Reputation: 11
I need to use parquet files in order to do some analysis and enrich them with information. However, I am cannot do anything because of incompatible column datatypes (unsigned integers).
I tried to use Apache-drill but the same error occurs when I want to execute some queries.
Here is the query I want to use to begin with and the error message : SELECT * from dfs.'/home/artyom/addresses.parquet' LIMIT 5;
Error: INTERNAL_ERROR ERROR: Error in parquet record reader.
Message:
Hadoop path: /home/artyom/addresses.parquet/part.0.parquet
Total records read: 0
Row group index: 0
Records in row group: 34369585
Parquet Metadata: ParquetMetaData{FileMetaData{schema: message schema
{
optional binary ip (UTF8);
optional int64 ip_id (UINT_64);
optional int32 reputation (UINT_8);
optional int32 confidence (UINT_8);
optional float queries_ratio;
(...)
}
But queries like : SELECT ip from dfs.'/home/artyom/addresses.parquet' LIMIT 5;
or SELECT queries_ratio from dfs.'/home/artyom/addresses.parquet' LIMIT 5;
work like a charm.
Only the unsigned integers columns are a problem.

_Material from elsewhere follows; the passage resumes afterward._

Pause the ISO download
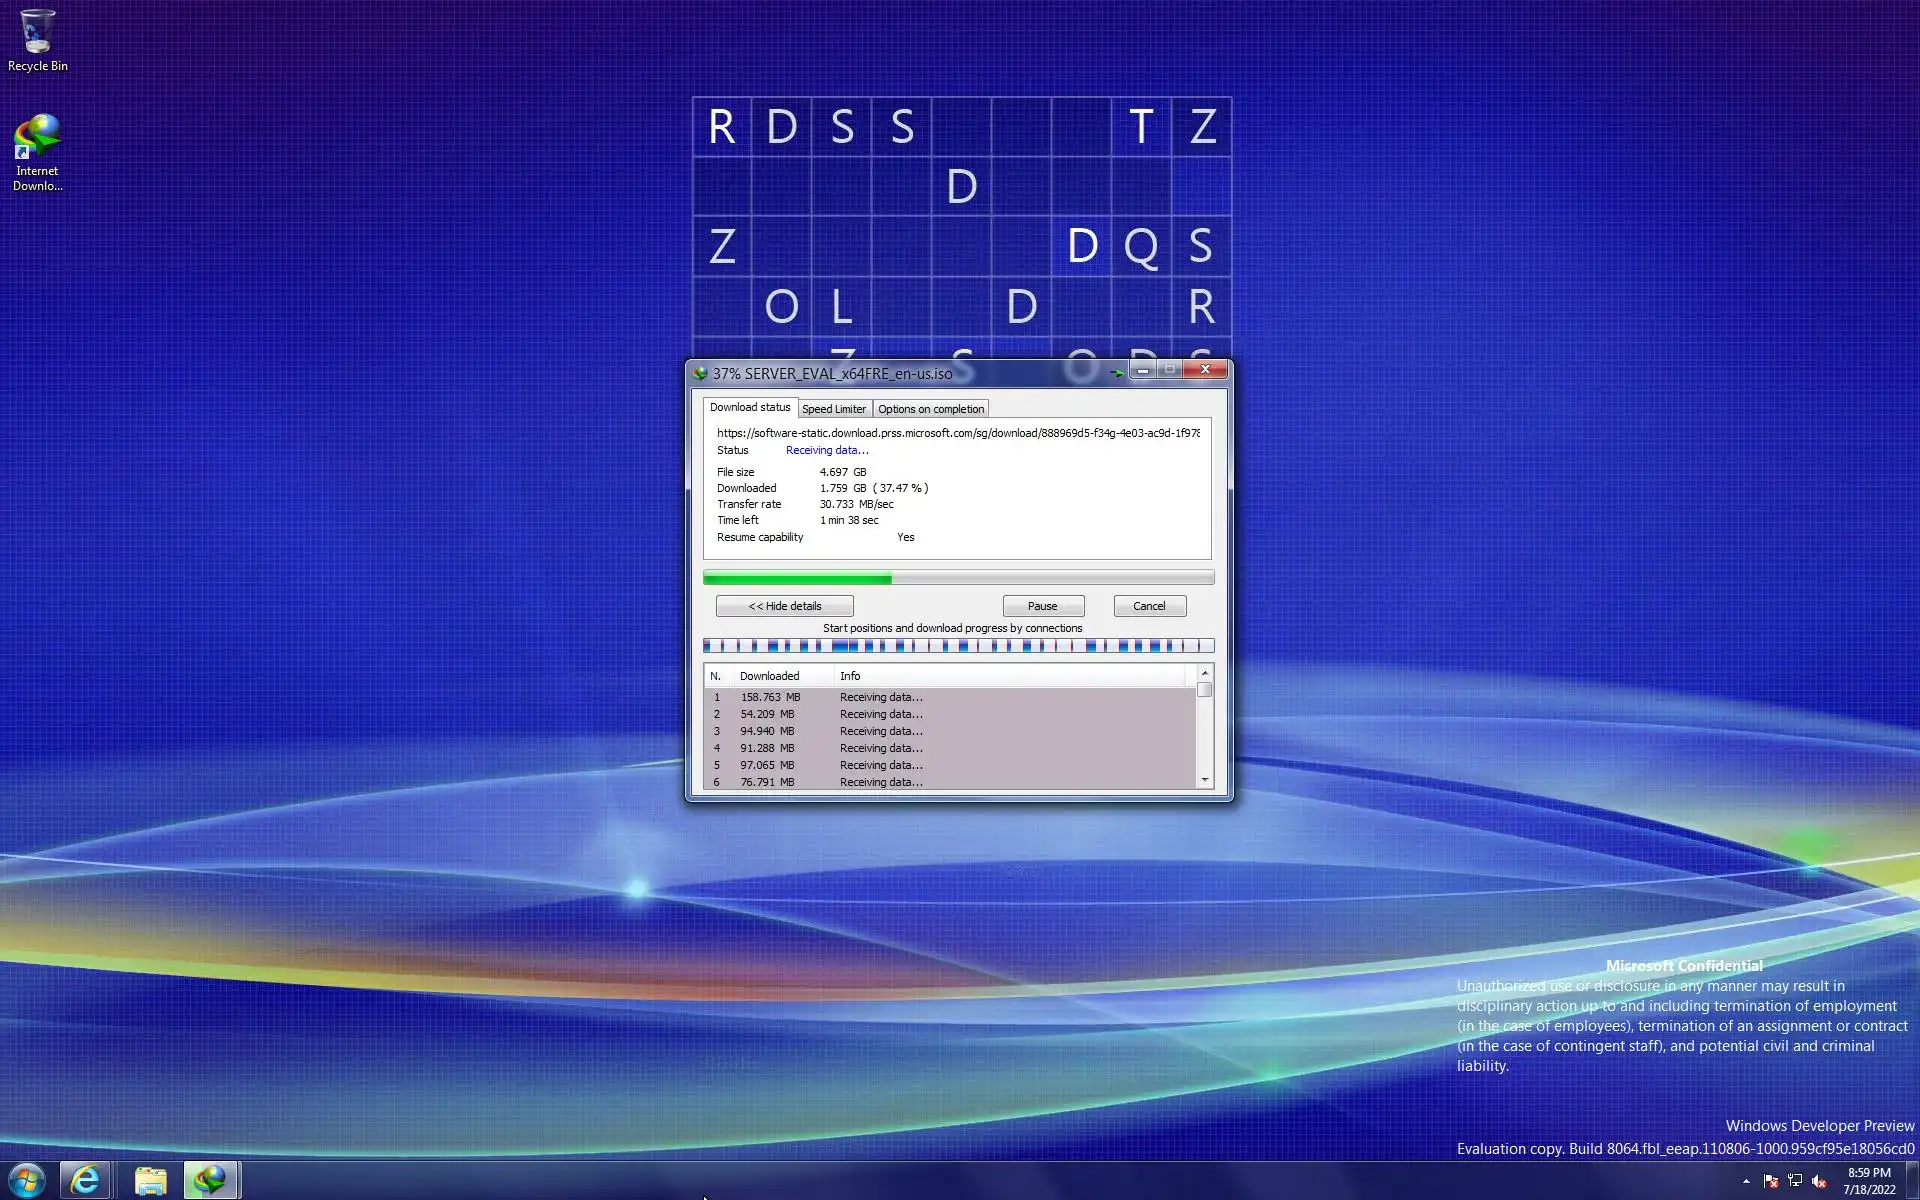coord(1042,606)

I read the apache-drill documentation about converting datatypes and tried several things but without success.
Could someone help me with this and tell me if there is a way to convert the UINT_X into compatible INTEGER types ? The conversion from unsigned integer to interger will not be a problem for the data. I just need to find out how to modify the column datatypes of the parquet file. Thanks a lot!
Upvotes: 1
Views: 993
Reputation: 671
As a workaround, another Parquet reader can be used: use store.parquet.use_new_reader = true;
.
Issue for the default reader will be fixed in Drill 1.17.0 (see https://issues.apache.org/jira/browse/DRILL-5983 for details).
Upvotes: 1
Reputation: 661
Could you please clarify, which version of Drill you are using? Looks like the issue with reading UINT type was fixed in the scope of DRILL-4764 and DRILL-5971.
So it should work on Drill 1.14 and later.
Upvotes: 1